Dataset excerpts:
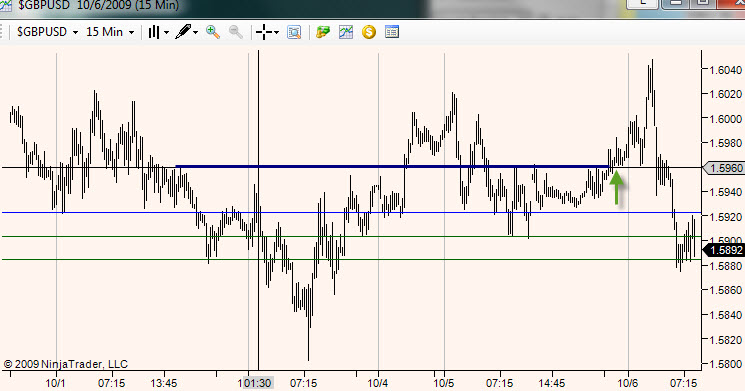Expand the 15 Min interval dropdown

(x=132, y=33)
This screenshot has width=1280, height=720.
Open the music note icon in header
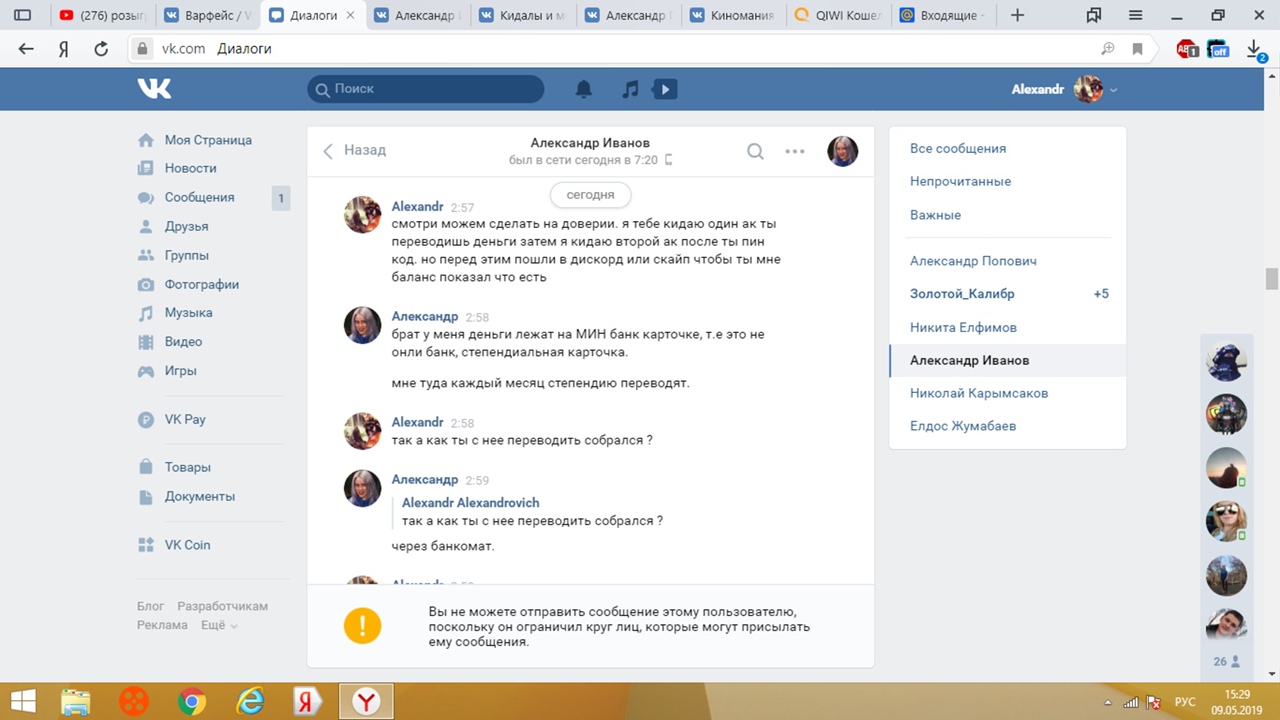[630, 89]
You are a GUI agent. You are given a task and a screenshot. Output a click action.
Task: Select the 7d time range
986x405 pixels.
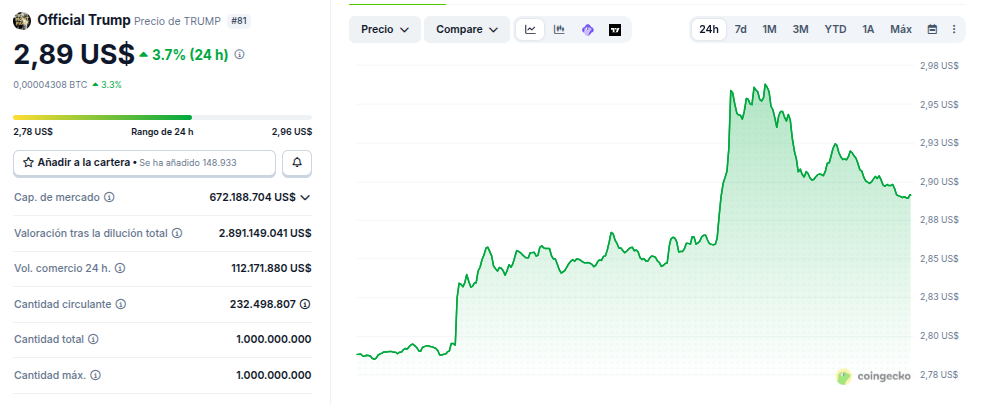pyautogui.click(x=740, y=29)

Work to be completed: Reproduce every line of the material above that has the string "screenshot".

Solution:
This screenshot has width=1280, height=720.
You are a GUI agent. You are given a task and a screenshot. Output a click action.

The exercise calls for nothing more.